日本大百科全書(ニッポニカ) 「高取(町)」の意味・わかりやすい解説
高取(町)
たかとり
奈良県中央部、高市(たかいち)郡にある町。1891年(明治24)町制施行。1954年(昭和29)船倉(ふなくら)、越智岡(おちおか)の2村と合併。奈良盆地最南端に位置し、竜門(りゅうもん)山地および曽我(そが)川流域を占める。南東の高取山(584メートル)には南北朝期に越智氏が築城した高取城跡(国指定史跡)があり、近世は植村氏高取藩2万5000石の居城であった。中心の土佐は当時の城下町で、武家屋敷が残っている。
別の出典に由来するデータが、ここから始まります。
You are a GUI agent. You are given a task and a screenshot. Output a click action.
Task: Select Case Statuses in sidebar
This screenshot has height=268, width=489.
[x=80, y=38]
また近世末から大和(やまと)売薬製造の中心地で、医薬品製造販売業者12、配置売薬業者約100を数える(2006)。高取山の西山腹には『壺坂霊験(つぼさかれいげん)記』で有名な西国(さいごく)三十三所第6番札所の壺阪寺(南法華寺(みなみほっけじ))がある。眼病に霊験があると伝えられる千手観音(せんじゅかんのん)を祀(まつ)り、養護盲老人ホーム慈母園や匂(にお)いの花園がある。インド政府要人から贈られた天竺(てんじく)渡来大観音石像がある。農業は稲作を中心にイチゴ、ナス、ホウレンソウの栽培が盛ん。製薬業のほかに、印刷、繊維、木材加工などが行われている。近畿日本鉄道吉野線と、芦原(あわら)トンネルを経て吉野川渓谷へ通ずる国道169号が走る。市尾墓山(いちおはかやま)古墳、宮塚(みやづか)古墳は国の史跡に指定されている。面積25.79平方キロメートル、人口6729(2020)。